• _DATA UNDER STUDY_:
_____

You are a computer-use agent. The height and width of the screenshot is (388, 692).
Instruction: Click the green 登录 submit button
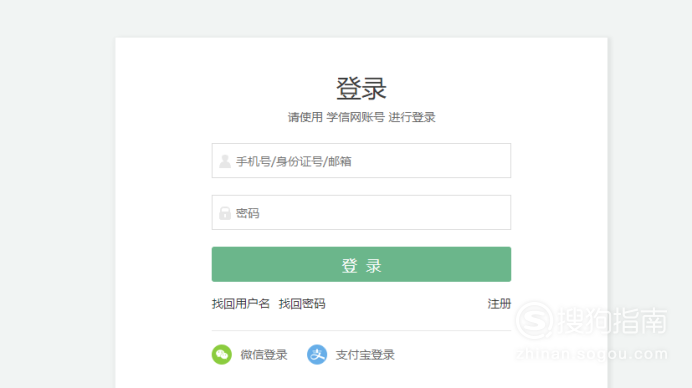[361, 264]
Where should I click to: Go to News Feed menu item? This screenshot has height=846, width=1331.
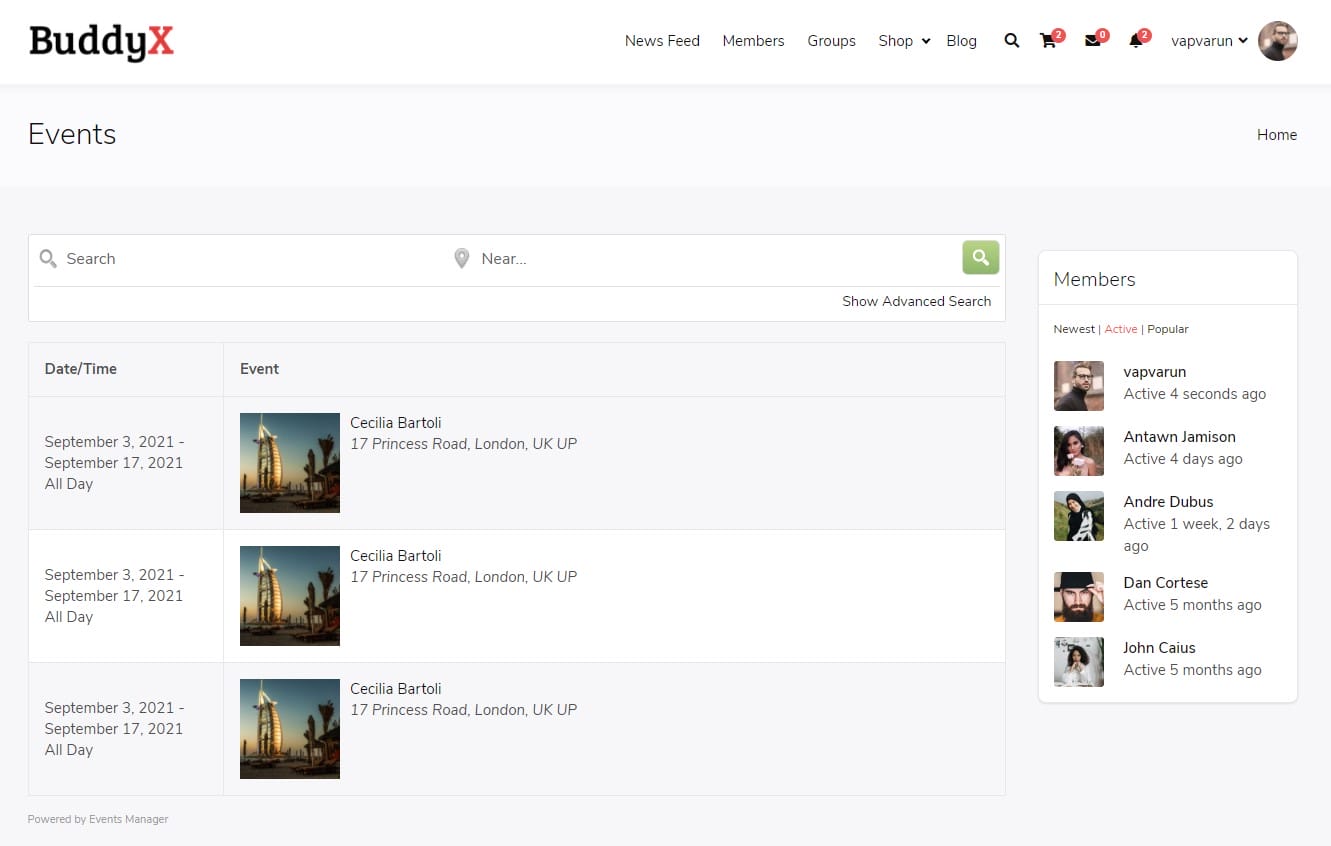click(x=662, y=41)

_____

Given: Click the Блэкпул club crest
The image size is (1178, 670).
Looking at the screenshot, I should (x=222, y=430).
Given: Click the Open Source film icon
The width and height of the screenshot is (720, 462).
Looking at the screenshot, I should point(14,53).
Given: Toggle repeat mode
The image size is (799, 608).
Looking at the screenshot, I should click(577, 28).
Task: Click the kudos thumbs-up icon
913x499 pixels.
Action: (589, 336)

_____

• _PROBLEM DESCRIPTION_: Show every line from the entries above in which "icon" appears.

• _FINISHED TASK_:
Given: Click the Open Source film icon
Task: Click the kudos thumbs-up icon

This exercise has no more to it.